As shown in FIG. 1, the system 100 has an electronic device 105 with a range-adjusting depth sensor 110. The device 105 can be one of many different types of devices. In some embodiments, the device 105 is a computing device. Examples of different types of computing devices include a computer, gaming system, digital camera, smart phone, digital media receiver, and tablet.

In some embodiments, the electronic device 105 is an input device to a computing device. That is, the electronic device 105 can be one that is communicatively or physically coupled to another electronic device. For instance, the device 105 can be an input device to a computer or a gaming system. The input device can also be a game controller.

The depth sensor 110 can estimate how far things are away from it. In some embodiments, the depth sensor 110 has a set of one or more components to estimate the distances of the different objects in a scene.

In some embodiments, the depth sensor 110 has a number of different components. The depth sensor 110 may have a set of one or more cameras. This is to take photos of a scene. The depth sensor 110 may also have a set of infrared laser projectors. A laser projector emits laser beams. The data gathered with the beams may be combined with the camera distance data to triangulate the distances of the different objects. In some embodiments, the depth sensor 110 has a number of lenses to perform the various different zooming operations.

Different from a typical depth sensor, the range-adjusting depth sensor 110 can dynamically adjusts its scanning range from one set range to another. For instance, the adjustable depth sensor 110 can be instructed to scan within one distance range first using one lens, then switch to another different distance range using a different lens, and so forth.

In some embodiments, the range adjusting depth sensor 110 is controlled by a device driver. For instance, a user may instruct a program or operating system (OS) to capture 3D data. The program of the OS may then communicate with the device driver to capture distance data with the depth sensor.

In some embodiments, the range-adjusting adjusting depth sensor 110 uses one or more different means to scan different resolution data. This can be achieved optically or digitally. For instance, the depth sensor 110 can use optical zoom with physical camera lens to zoom in and out of an area. Alternatively, the device can use digital processing program or filter to perform the zooming operations.

Having described several components, the operations of the system 100 will now be described. As shown in FIG. 1, the device 105 captures multiple different resolution data sets relating to one or more objects that are within a target range. In this example, the device 105 captures low, mid, and high resolution data sets. The low-resolution data (e.g., image) captures any objects that are within the target range. The mid-resolution data captures some portion of the scene depicted in the low-resolution data. For instance, the mid-resolution image may have a shot that is narrower than the one shown in the low-resolution image. Finally, the high resolution data has a shot that features a close-up of some area within the target range.

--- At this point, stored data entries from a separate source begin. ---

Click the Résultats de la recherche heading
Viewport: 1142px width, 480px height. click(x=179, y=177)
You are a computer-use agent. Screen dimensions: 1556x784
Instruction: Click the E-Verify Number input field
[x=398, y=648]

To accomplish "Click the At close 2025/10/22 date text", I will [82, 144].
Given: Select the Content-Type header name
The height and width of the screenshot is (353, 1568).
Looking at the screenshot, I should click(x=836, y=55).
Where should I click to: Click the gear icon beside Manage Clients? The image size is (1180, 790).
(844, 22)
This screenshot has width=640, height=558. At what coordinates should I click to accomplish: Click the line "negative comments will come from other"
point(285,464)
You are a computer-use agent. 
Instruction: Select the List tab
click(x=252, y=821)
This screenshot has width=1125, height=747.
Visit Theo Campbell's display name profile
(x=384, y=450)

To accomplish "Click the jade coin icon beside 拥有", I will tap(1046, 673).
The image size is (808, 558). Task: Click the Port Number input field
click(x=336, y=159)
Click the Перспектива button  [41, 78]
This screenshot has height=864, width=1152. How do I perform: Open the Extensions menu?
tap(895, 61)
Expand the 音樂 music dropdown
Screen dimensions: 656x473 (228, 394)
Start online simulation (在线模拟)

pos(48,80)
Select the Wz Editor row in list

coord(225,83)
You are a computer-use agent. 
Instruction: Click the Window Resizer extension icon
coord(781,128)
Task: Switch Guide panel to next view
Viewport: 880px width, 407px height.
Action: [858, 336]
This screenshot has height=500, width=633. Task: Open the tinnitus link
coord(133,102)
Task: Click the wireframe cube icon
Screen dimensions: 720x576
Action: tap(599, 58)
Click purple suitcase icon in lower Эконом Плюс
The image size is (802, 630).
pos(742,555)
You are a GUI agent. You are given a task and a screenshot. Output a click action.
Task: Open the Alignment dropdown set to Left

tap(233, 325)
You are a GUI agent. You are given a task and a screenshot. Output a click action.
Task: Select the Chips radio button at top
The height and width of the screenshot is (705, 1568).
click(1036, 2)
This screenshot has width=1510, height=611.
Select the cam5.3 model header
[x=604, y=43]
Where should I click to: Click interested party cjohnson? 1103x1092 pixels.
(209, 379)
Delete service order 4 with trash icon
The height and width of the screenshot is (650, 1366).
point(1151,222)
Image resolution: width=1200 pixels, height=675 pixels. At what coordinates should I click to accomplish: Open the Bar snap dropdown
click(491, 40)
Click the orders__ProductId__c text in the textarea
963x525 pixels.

FIG. 2 shows an example of how the depth sensor 110 of some embodiments captures data during one 3D capture operation. Three stages 205-215 of operations of the depth sensor 110 are shown in the figure. Specifically, these stages show the depth sensor 110 capturing data from multiple different scanning ranges.

The first stage 205 shows that, in one 3D capture operation, the dept sensor 110 may first capture a close-up image. The second stage 210 shows that the depth sensor 110 may then capture a mid-range image. Finally, the third stage 215 shows that the depth sensor 110 may then capture a long-range image.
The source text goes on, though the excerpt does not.